> _Records shown_
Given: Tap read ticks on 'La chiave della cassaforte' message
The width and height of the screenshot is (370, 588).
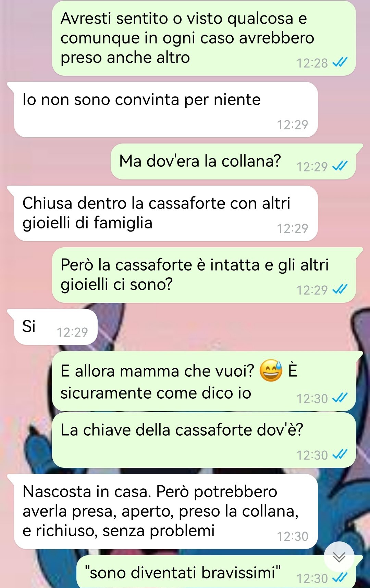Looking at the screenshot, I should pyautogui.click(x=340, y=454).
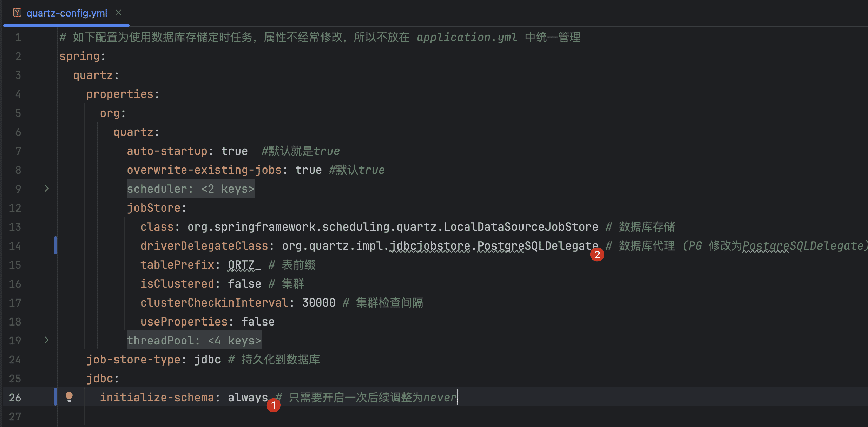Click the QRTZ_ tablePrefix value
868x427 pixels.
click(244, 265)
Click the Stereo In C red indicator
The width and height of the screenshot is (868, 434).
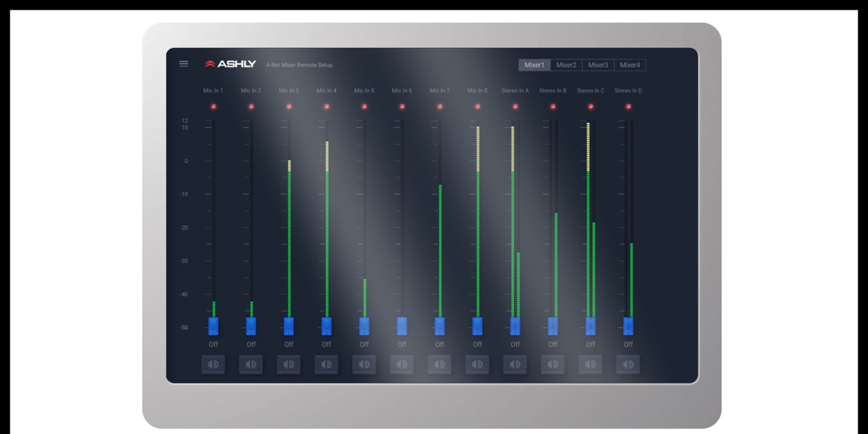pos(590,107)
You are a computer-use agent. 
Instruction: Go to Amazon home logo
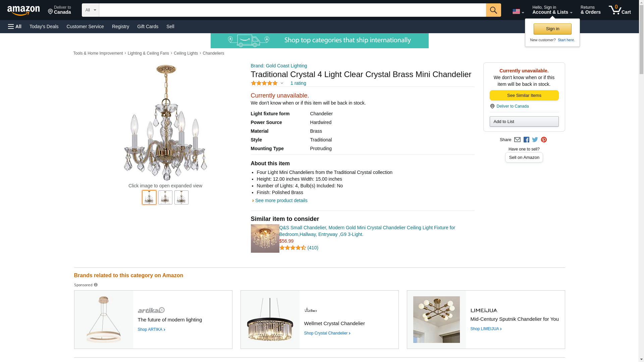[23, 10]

> _What is being asked_
The expected output is each entry given again word for word, with pictures dropped.

> _Solution to this exercise_
Given: Tap read ticks on 'La chiave della cassaforte' message
The width and height of the screenshot is (370, 588).
Looking at the screenshot, I should pyautogui.click(x=340, y=454).
Click the QRTZ_ tablePrefix value
868x427 pixels.
click(244, 265)
Click the Stereo In C red indicator
The width and height of the screenshot is (868, 434).
pos(590,107)
You are a computer-use agent. 
Instruction: Go to Amazon home logo
[23, 10]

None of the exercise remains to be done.